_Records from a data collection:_

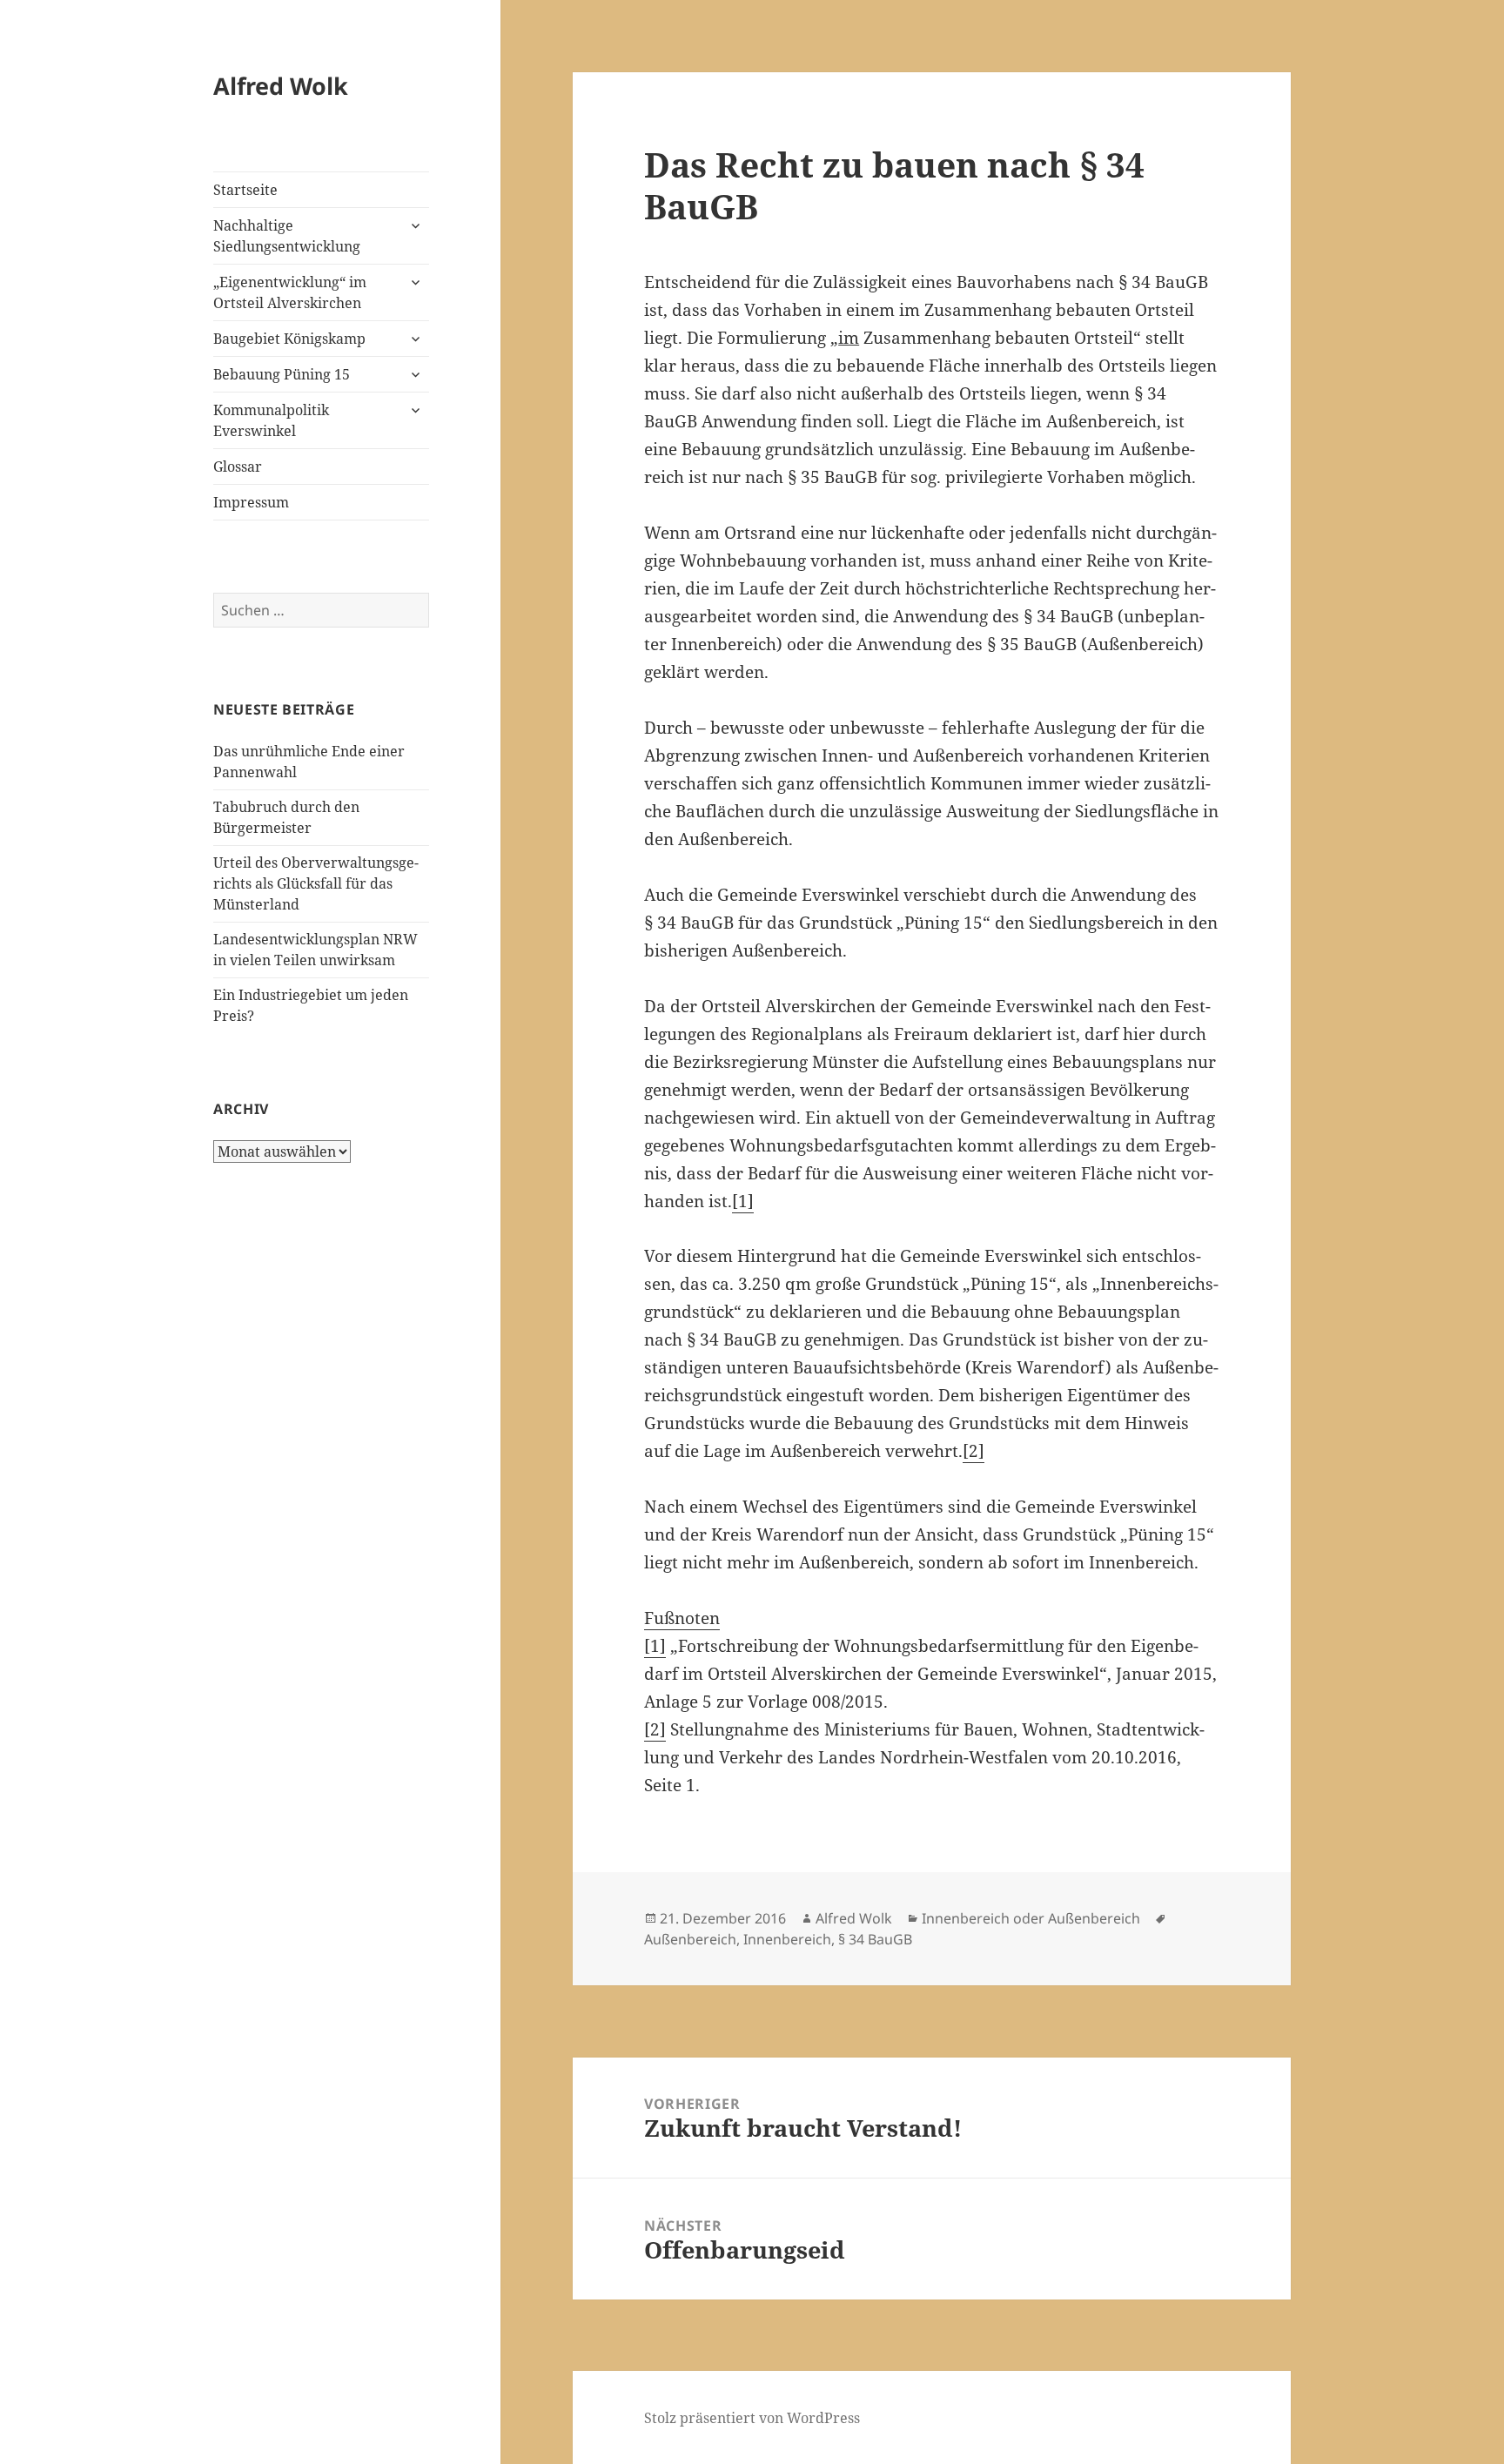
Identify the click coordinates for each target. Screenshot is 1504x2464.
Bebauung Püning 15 (281, 374)
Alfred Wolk (280, 86)
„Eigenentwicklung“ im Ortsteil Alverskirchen (289, 292)
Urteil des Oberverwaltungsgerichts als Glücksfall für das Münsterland (316, 883)
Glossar (237, 466)
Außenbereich (690, 1939)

_Exercise:_ Output all data exactly, omitting images.

_Result for this task:_
Identify the click coordinates for each target. Screenshot is 1504x2464.
Bebauung Püning 15 (281, 374)
Alfred Wolk (280, 86)
„Eigenentwicklung“ im Ortsteil Alverskirchen (289, 292)
Urteil des Oberverwaltungsgerichts als Glücksfall für das Münsterland (316, 883)
Glossar (237, 466)
Außenbereich (690, 1939)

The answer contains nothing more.